Step 3: Watch out for legal advice from non-lawyers. We know the value of integrating trust documentation and specific financial products. However, be very cautious when the purchase of a financial product also entitles you to free legal documents to support the plan. This is where you can be penny-wise and fortune-foolish. Our business model at Guardian Wells Financial is designed for collaboration among like-minded professionals focused on meeting the goals and objectives of the client. No one professional can wear all of these hats and be good at all of these jobs. A key is to realize legal documents cost money, and a packaged offer with legal documentation included (based on the purchase of a product) should be a giant red flag.
Step 4: Beware of online “resources.” Information online should be viewed with a very skeptical eye. Today it is not uncommon for retirees to jump online to do “research.” The critical question is, are you getting information from a credible source? This can be very difficult to decipher online. Information overload is another problem. If you enter the keyword “revocable trust” on Google, you’ll come up with about 962,000 articles, websites and “resources” to look at. Yes, you need to do research, but on the right thing – finding the right help. Focus your due diligence on finding the right planning team to assist you (as we discussed in step one).
Step 5: Assess how accomplished the potential advice-givers are. There’s nothing worse than getting sold a bad idea. Slick talk can be very persuasive,but it may prove financially disastrous. When seeking professional advice, we recommend that you assess just how accomplished your potential advice-giver really is. How that person answers the following questions should give you a good idea of their qualifications and passion for their work.
Are they well-known and well-regarded in their community and their industries? Whether it’s from media coverage or plain old word of mouth, people generally build a good name for themselves when they really know their stuff. Media outlets, for example, are looking for real experts because they want their viewers, readers or listeners to get credible and accurate information. Like you, they’re looking for someone who doesn’t just talk a good game, but who really knows what they’re doing – who believes in it strongly enough to go on record with their knowledge and insights.
Are they an author on this subject? Though many trustworthy financial professionals are not published authors, professionals who take time to write clearly have a passion for what they do. They’ve taken time to spell out their planning methods and beliefs. It’s not easy writing a book, so they are dedicated and serious about their profession and proud of what they do. Plus, you’ll be able to obtain their book, read it and then check that the advice that they are giving you is in line with the message they published in their book.

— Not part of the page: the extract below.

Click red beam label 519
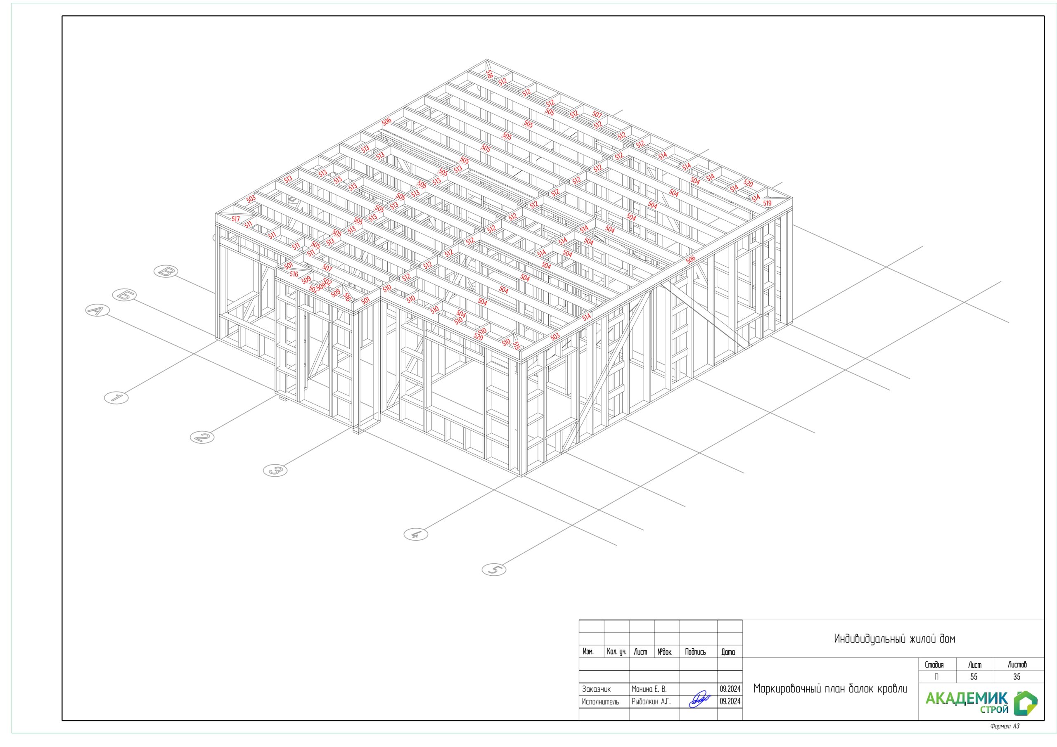 tap(767, 203)
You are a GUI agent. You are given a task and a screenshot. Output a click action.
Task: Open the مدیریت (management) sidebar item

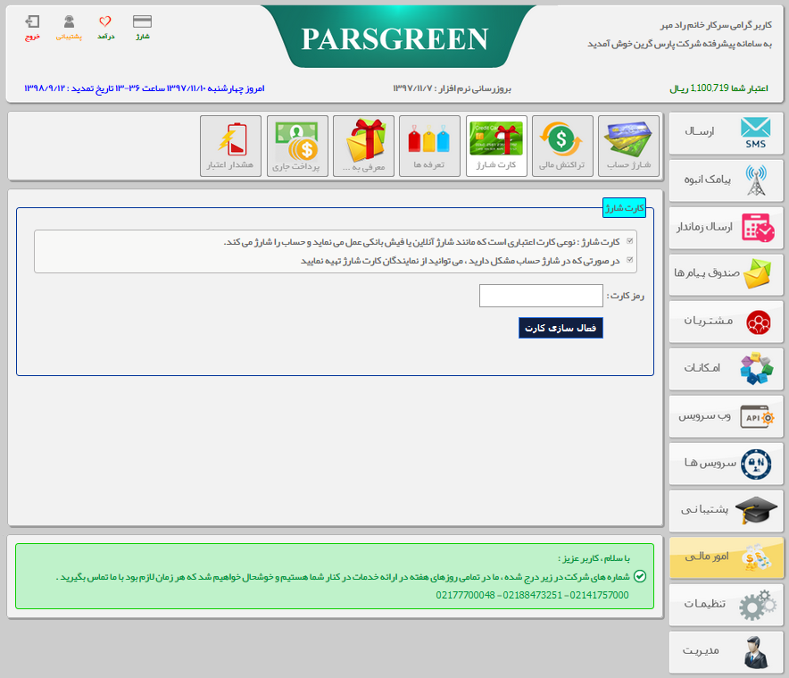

Do they invest in their professional knowledge? This question is a great way to gauge the prospective advisor’s commitment to staying current on new laws, tax code changes and cutting-edge ideas to help preserve and grow your wealth. Same goes for lawyers. If you have a large IRA, you might be swayed knowing an advisor has trained with a recognized expert CPA in the area of IRA planning.
Step 6: Be smart and trust your feelings. Much is revealed when you meet face to face. See how you feel. We believe that every person who walks through our office doors should be treated as if they are members of our own family, and other practices do business in the same way. Sure, credentials are important, but so is your gut feeling. Find a team that fully understands and “owns” your concerns, challenges and priorities. That’s the level of confidence, security and trust you need and deserve about this immensely important aspect of your life.